Double-stranded RNA synthesis and transfection
dsRNA against the Sf-DnaJ1 transcript was synthesized using a T7 RiboMAX™ Express RNAi System (Promega, USA) according to the provided protocol. Template DNA was amplified by PCR with the RNAi primers listed in Additional file 1: Table S1. The dsRNA against egfp, which used as the negative control, was similarly synthesized by the template pEGFP-C and primers in Additional file 1: Table S1. The size and integrity of dsRNAs were checked by agarose gel electrophoresis.
Transfection of Sf9 cells was performed based on the Lipofectin transfection method. Monolayer cultures of Sf9 cells were prepared in 35-mm cell culture dishes (Corning, USA). Transfection was carried out by incubation with 2 mL Hyclone SFX-insect cell culture medium (without FBS) containing 5 μg dsRNAs overnight at 27 °C, followed by incubation in 10 μL lipofectamine 2000 (Invitrogen) for 6 h. The medium was then replaced with a medium containing FBS. After 24 h treatment, the RNAi efficiency was examined based on qRT-PCR and western blot results.
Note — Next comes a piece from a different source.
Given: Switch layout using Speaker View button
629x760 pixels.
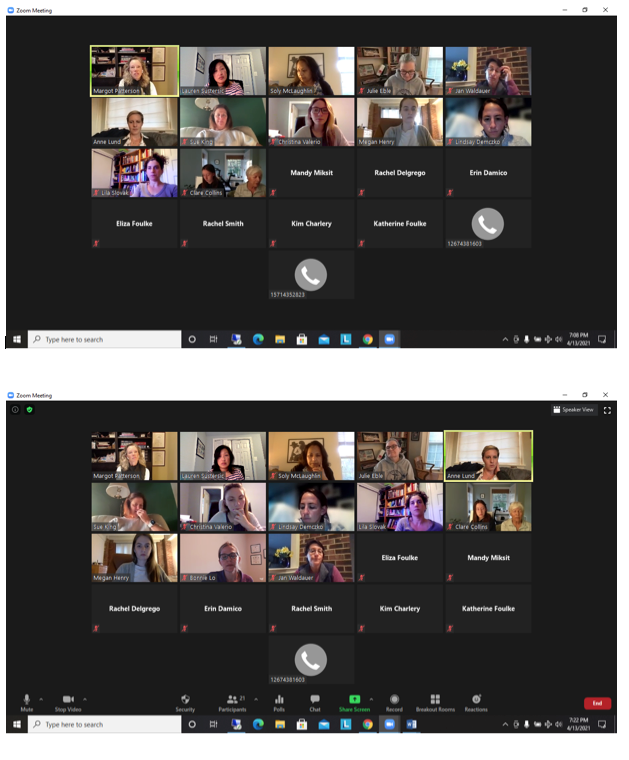Looking at the screenshot, I should 574,409.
Annexin V-FITC/propidium iodide double-staining and flow cytometry
Anchorage-dependent Sf9 cells treated with 0.75 μg/mL azadirachtin for 24 h were collected by centrifugation at 2000 rpm for 5 min at 4 °C. The cells were then resuspended and washed twice with PBS. The cells were then fixed in 500 μL binding buffer. Prior to cytometry analysis, 5 μL Annexin V-FITC and 5 μL PI were added to the fixed cells which were then incubated in dark for 15 min at room temperature. The cells were analyzed through a flow cytometry with an Ar laser with excitation and emission wavelengths 488 nm and 530 nm, respectively. At least 2.0 × 104 cells were counted in each assay. The Sf9 cells with Sf-DnaJ1 knocked down and GFP control cells were treated with 0.75 μg/mL azadirachtin for 24 h and used for analyses.
Data analysis
Each treatment had three replicates and data were expressed as the mean values ± SEM. One-way ANOVA followed with Duncan’s new multiple range test (DMRT) and student’s t test were conducted during statistical analyses (P < 0.05).